Dataset items
● ● ● ● ● ● ●
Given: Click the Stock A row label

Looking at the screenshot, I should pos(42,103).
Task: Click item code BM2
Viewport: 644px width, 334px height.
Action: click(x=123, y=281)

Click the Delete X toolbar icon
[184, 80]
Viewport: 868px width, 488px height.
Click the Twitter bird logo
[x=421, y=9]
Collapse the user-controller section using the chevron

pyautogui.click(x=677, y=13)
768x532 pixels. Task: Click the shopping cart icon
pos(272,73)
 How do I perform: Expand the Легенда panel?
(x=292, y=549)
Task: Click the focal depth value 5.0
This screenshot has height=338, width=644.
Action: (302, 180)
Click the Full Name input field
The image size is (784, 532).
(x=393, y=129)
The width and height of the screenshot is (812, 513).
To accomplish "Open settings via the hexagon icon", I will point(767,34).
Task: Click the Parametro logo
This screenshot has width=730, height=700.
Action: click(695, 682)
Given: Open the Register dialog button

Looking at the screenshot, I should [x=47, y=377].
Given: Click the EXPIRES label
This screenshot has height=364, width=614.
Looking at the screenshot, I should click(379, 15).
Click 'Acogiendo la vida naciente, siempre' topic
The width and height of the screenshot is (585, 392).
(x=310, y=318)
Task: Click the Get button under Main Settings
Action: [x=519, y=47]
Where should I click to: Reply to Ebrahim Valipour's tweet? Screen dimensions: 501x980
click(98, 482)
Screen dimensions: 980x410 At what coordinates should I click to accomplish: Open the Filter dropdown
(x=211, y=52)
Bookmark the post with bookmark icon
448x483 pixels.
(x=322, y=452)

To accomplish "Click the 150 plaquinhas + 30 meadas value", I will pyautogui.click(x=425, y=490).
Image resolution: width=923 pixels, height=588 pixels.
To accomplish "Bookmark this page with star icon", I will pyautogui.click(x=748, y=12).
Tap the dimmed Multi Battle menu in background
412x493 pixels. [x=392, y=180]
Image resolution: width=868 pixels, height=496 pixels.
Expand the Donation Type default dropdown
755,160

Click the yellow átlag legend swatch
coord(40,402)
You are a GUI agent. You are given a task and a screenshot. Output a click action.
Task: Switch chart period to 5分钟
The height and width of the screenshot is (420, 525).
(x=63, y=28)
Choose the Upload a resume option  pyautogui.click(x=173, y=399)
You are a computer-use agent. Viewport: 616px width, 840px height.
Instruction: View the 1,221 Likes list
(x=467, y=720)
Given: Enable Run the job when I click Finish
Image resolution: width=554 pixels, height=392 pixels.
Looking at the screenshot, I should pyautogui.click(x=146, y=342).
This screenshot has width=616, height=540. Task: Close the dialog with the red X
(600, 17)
● ● ● ● ● ● ●
PROBLEM - Your reply is to repeat, unchanged, the lines above running from the one with "Task: Click the Parametro logo" up to and including the one with "Choose the Upload".

REPLY TO THE TASK -
Task: Click the Parametro logo
This screenshot has width=730, height=700.
Action: click(695, 682)
Given: Open the Register dialog button

Looking at the screenshot, I should [x=47, y=377].
Given: Click the EXPIRES label
This screenshot has height=364, width=614.
Looking at the screenshot, I should click(379, 15).
Click 'Acogiendo la vida naciente, siempre' topic
The width and height of the screenshot is (585, 392).
(x=310, y=318)
Task: Click the Get button under Main Settings
Action: [x=519, y=47]
Where should I click to: Reply to Ebrahim Valipour's tweet? Screen dimensions: 501x980
click(98, 482)
Screen dimensions: 980x410 At what coordinates should I click to accomplish: Open the Filter dropdown
(x=211, y=52)
Bookmark the post with bookmark icon
448x483 pixels.
(x=322, y=452)

To accomplish "Click the 150 plaquinhas + 30 meadas value", I will pyautogui.click(x=425, y=490).
Image resolution: width=923 pixels, height=588 pixels.
To accomplish "Bookmark this page with star icon", I will pyautogui.click(x=748, y=12).
Tap the dimmed Multi Battle menu in background
412x493 pixels. [x=392, y=180]
Image resolution: width=868 pixels, height=496 pixels.
Expand the Donation Type default dropdown
755,160

Click the yellow átlag legend swatch
coord(40,402)
You are a GUI agent. You are given a task and a screenshot. Output a click action.
Task: Switch chart period to 5分钟
The height and width of the screenshot is (420, 525).
(x=63, y=28)
Choose the Upload a resume option  pyautogui.click(x=173, y=399)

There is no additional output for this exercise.